Date of Award

5-1-2016

Degree Name

Master of Science

Department

Molecular Biology Microbiology and Biochemistry

First Advisor

Davie, Judith

Abstract

JARID2 is the founding member of Jumonji family of proteins, which are characterized by their ability to demethylate histone proteins, mainly histone H3. Methylation or demethylation of histone tails has profound effect on transcriptional activity of chromatin. Interestingly, JARID2 is found to be unable to execute demethylation due to alterations in its amino acid sequence in its C terminal domain, JmjC. However, this modified C terminal domain is highly conserved throughout vertebrates like human, mouse, chicken, frog and zebrafish along with non-vertebrate like drosophila.
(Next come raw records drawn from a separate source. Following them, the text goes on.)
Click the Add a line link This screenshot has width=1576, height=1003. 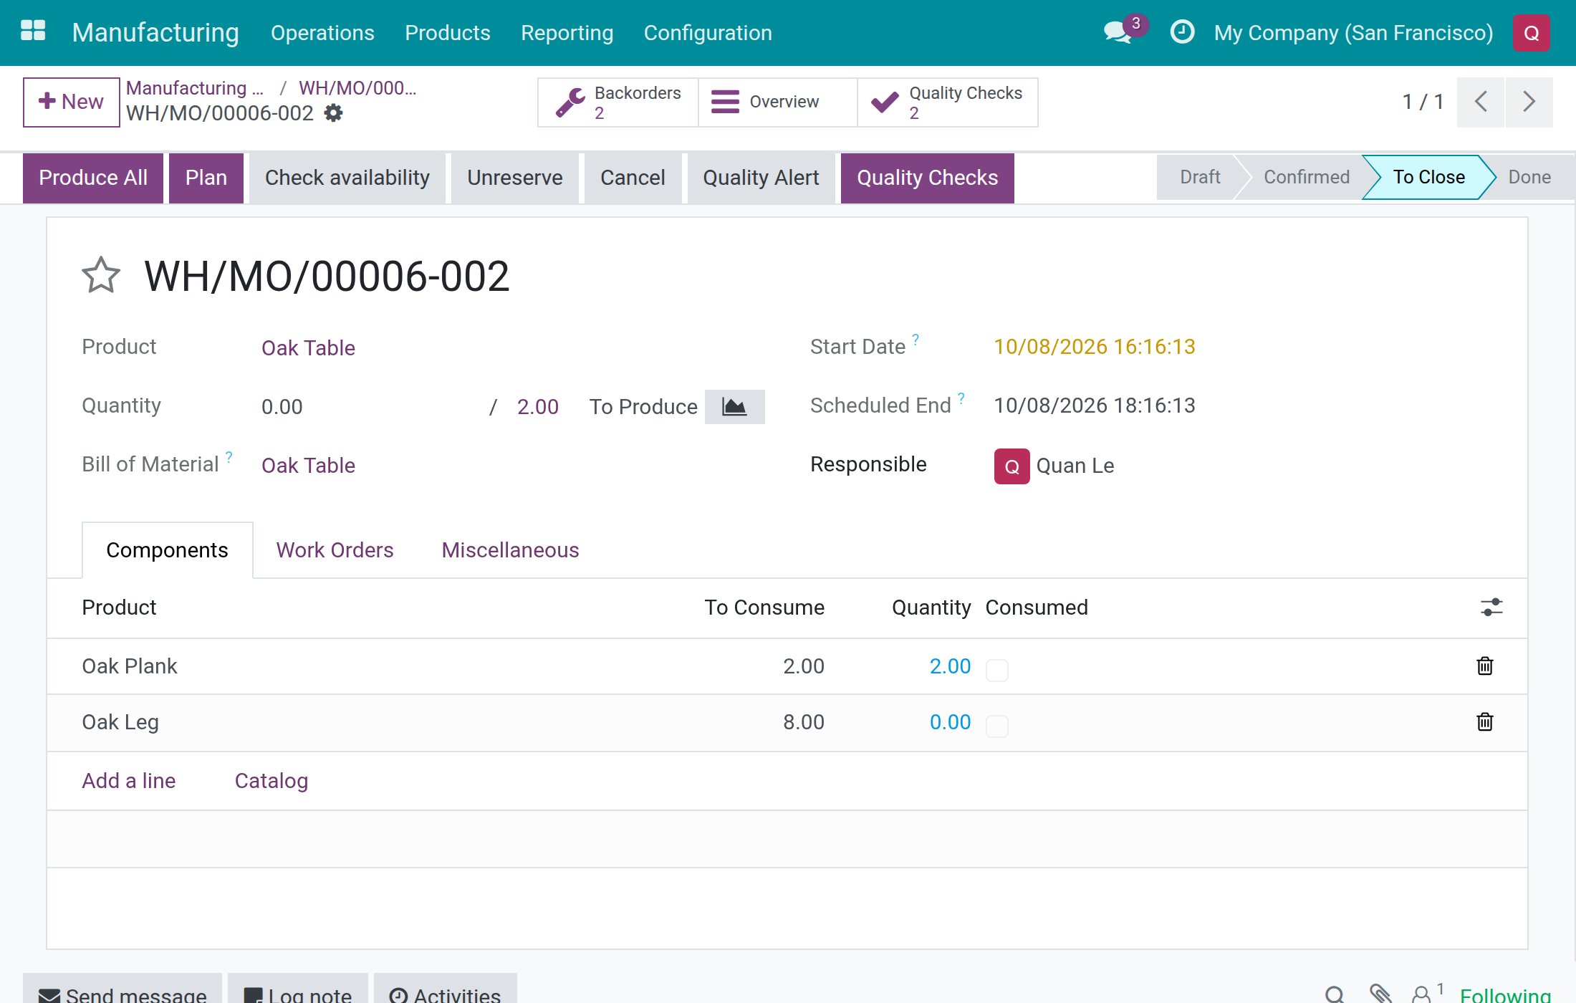129,781
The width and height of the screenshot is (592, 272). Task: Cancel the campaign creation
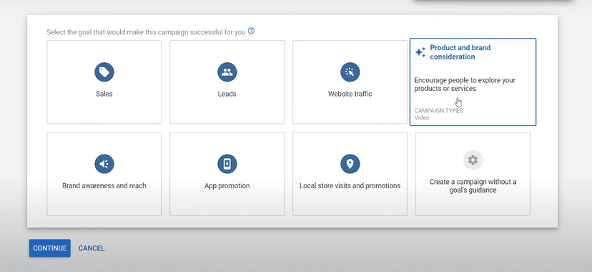click(x=92, y=248)
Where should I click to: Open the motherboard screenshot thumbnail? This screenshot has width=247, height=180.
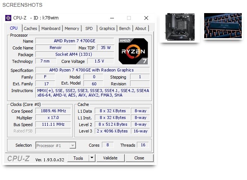(x=179, y=27)
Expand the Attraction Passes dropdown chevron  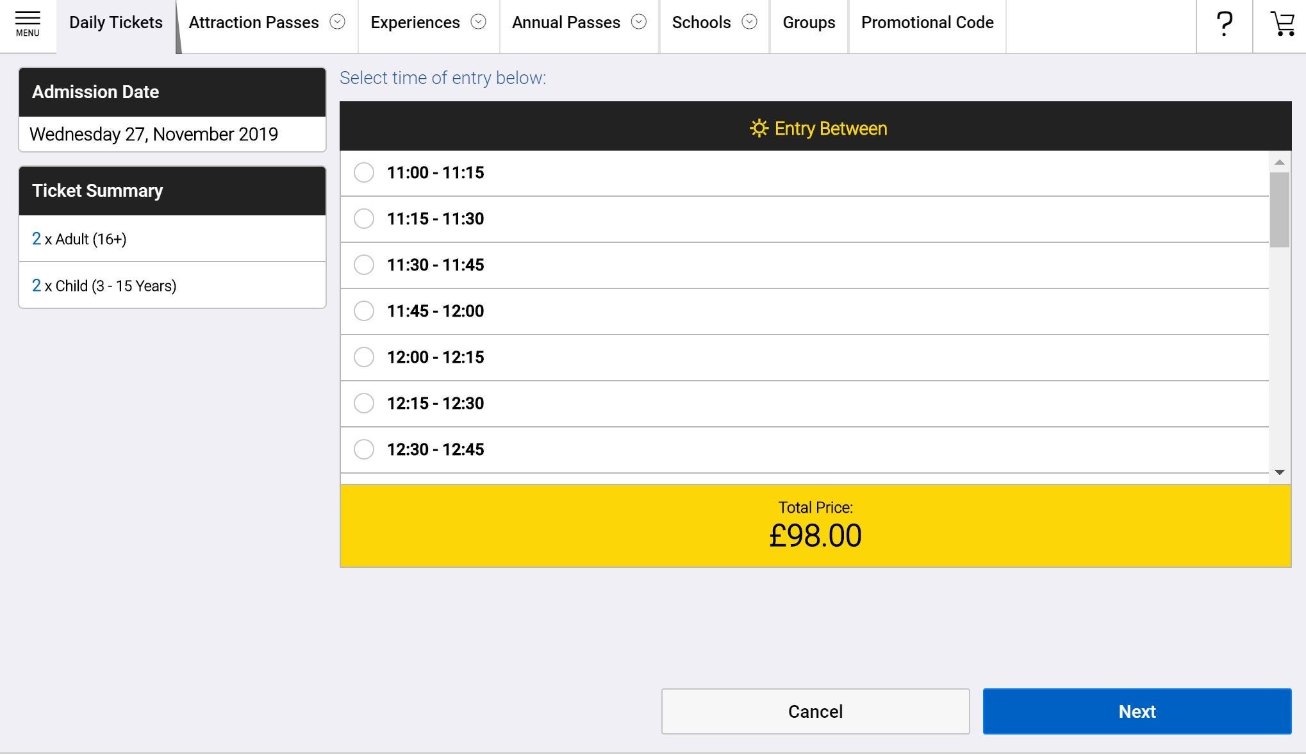click(337, 22)
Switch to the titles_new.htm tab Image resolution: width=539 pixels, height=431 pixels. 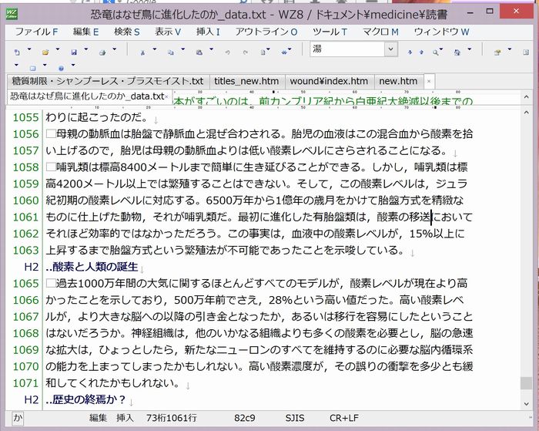coord(246,81)
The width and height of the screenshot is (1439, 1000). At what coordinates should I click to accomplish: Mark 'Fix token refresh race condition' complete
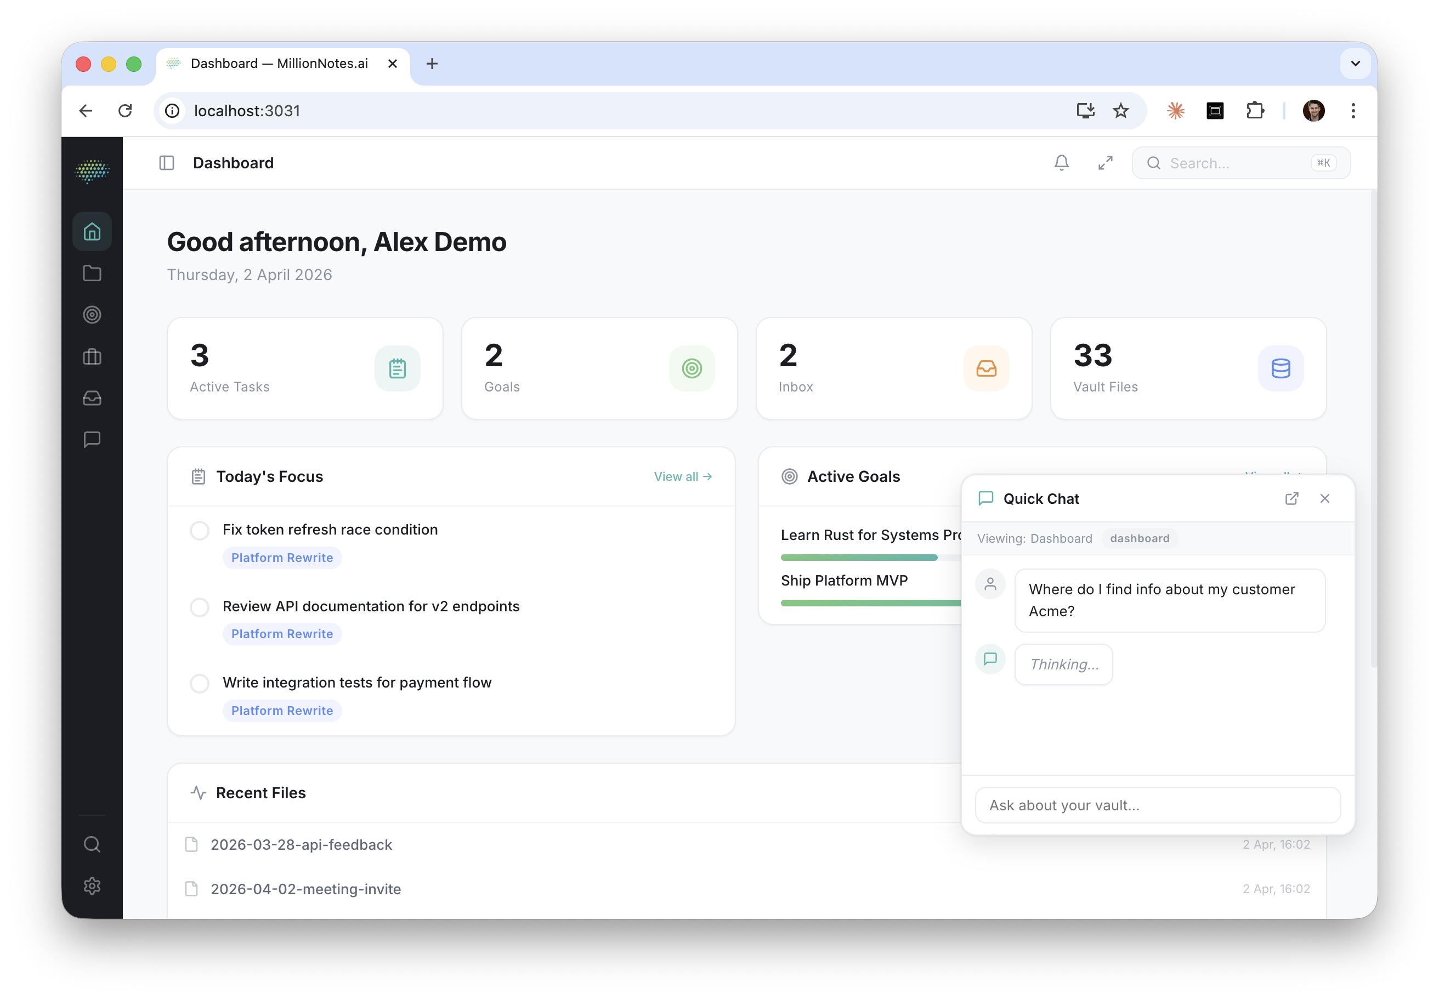coord(199,530)
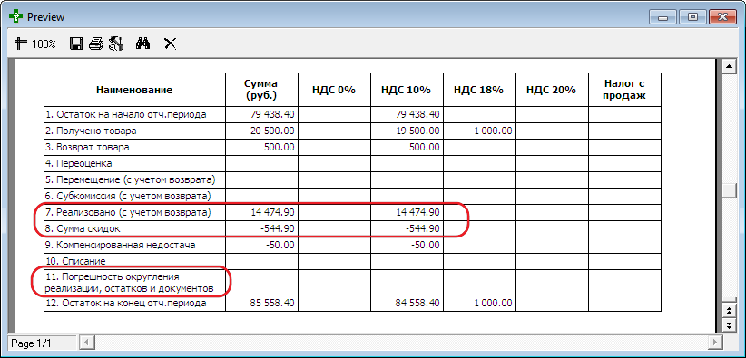
Task: Save the report with the floppy disk icon
Action: tap(76, 44)
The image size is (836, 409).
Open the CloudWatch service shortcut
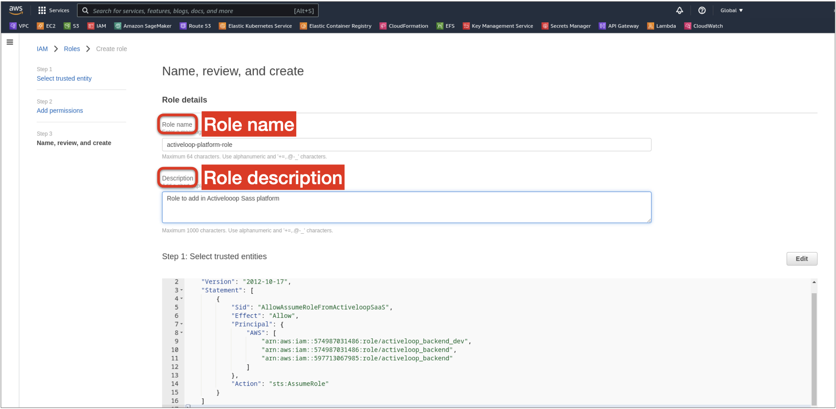point(703,26)
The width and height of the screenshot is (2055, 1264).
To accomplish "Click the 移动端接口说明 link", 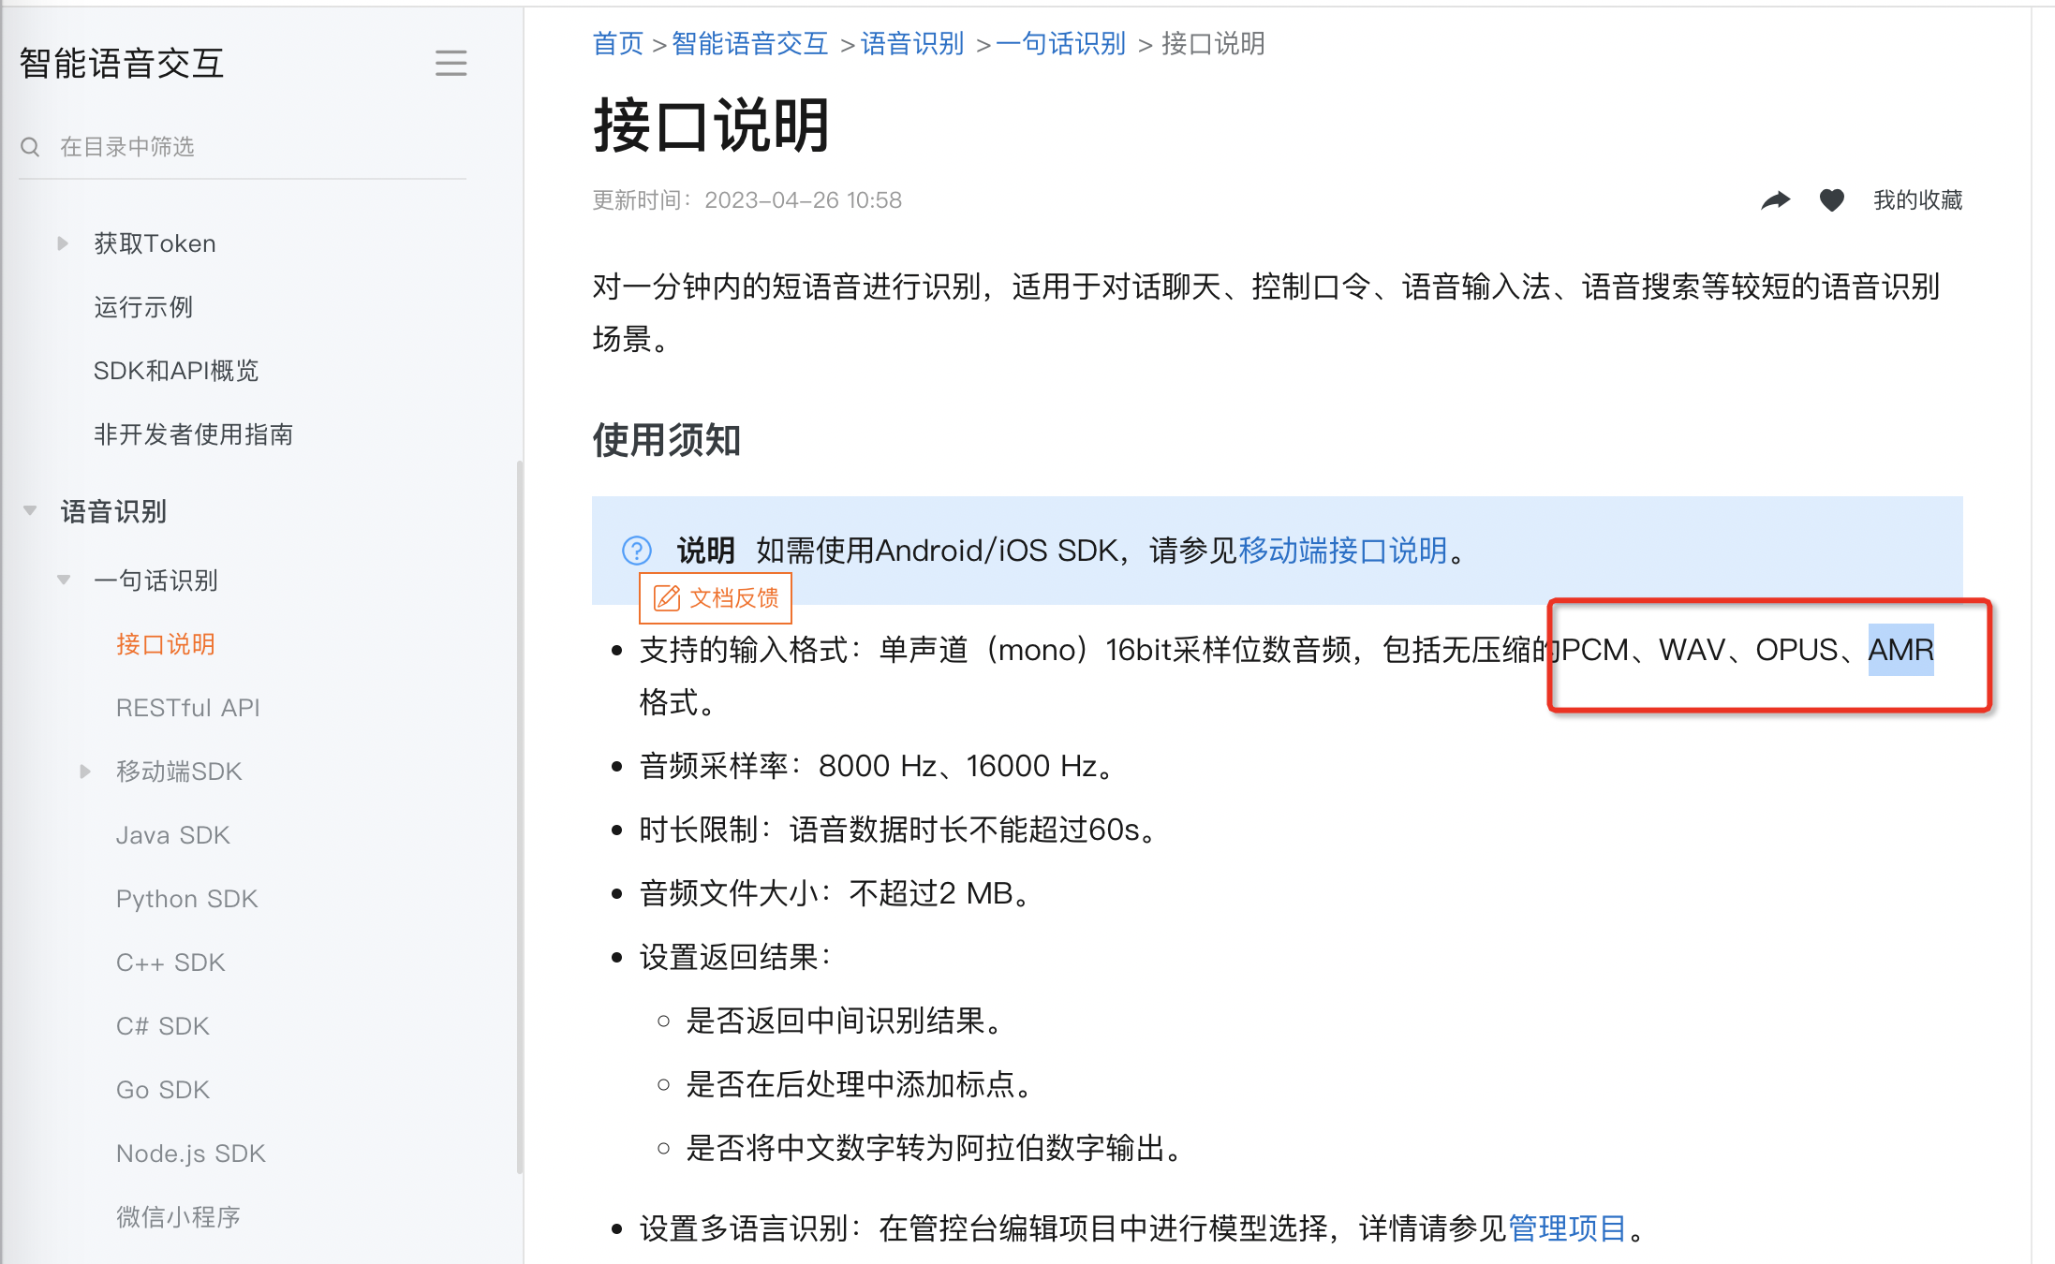I will coord(1342,551).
While Jarid2 apparently lacks demethylase activity, it has been shown to be required for appropriate targeting of the polycomb repressor complex (PRC2), which methylates H3K27 and represses gene expression. Jarid2 and the PCR2 complex are required for early embryonic development in mice. On the other hand, studies in mice have shown increased proliferation of cardiomyocytes and fibroblasts upon Jarid2 knockdown, which indicates that JARID2 might also be required for promoting cell differentiation in some cells. JARID2 has also been found to be overexpressed in Rhabdomyosarcoma (RMS), which is the most common soft tissue sarcoma afflicting children. RMS is thought to arise from skeletal muscle precursor cells and RMS cells share many features of skeletal muscle. Loss of JARID2 in RMS cell lines has been shown to decrease proliferation of these cancer cells, suggesting the role of JARID2 in driving cell proliferation. The aim of my study was to understand how JARID2 functions in normal skeletal muscle, which had been unexplored. I performed overexpression and depletion of JARID2 in C2C12 cells (immortalized mouse myoblast cells) to find that, in both cases, it leads to increase in cell proliferation and impaired differentiation. In addition, downregulation in expression of Myogenin, a muscle regulatory factor (MRF) required for skeletal muscle differentiation, several muscle specific genes, p21(a cyclin dependent kinase inhibitor gene) and Rb (a tumor suppressor gene) were observed in both conditions. I concluded that JARID2 is required to maintain a fine balance of proliferation and differentiation in skeletal muscles. Increasing or decreasing JARID2 expression leads to the maintenance of a proliferative stage.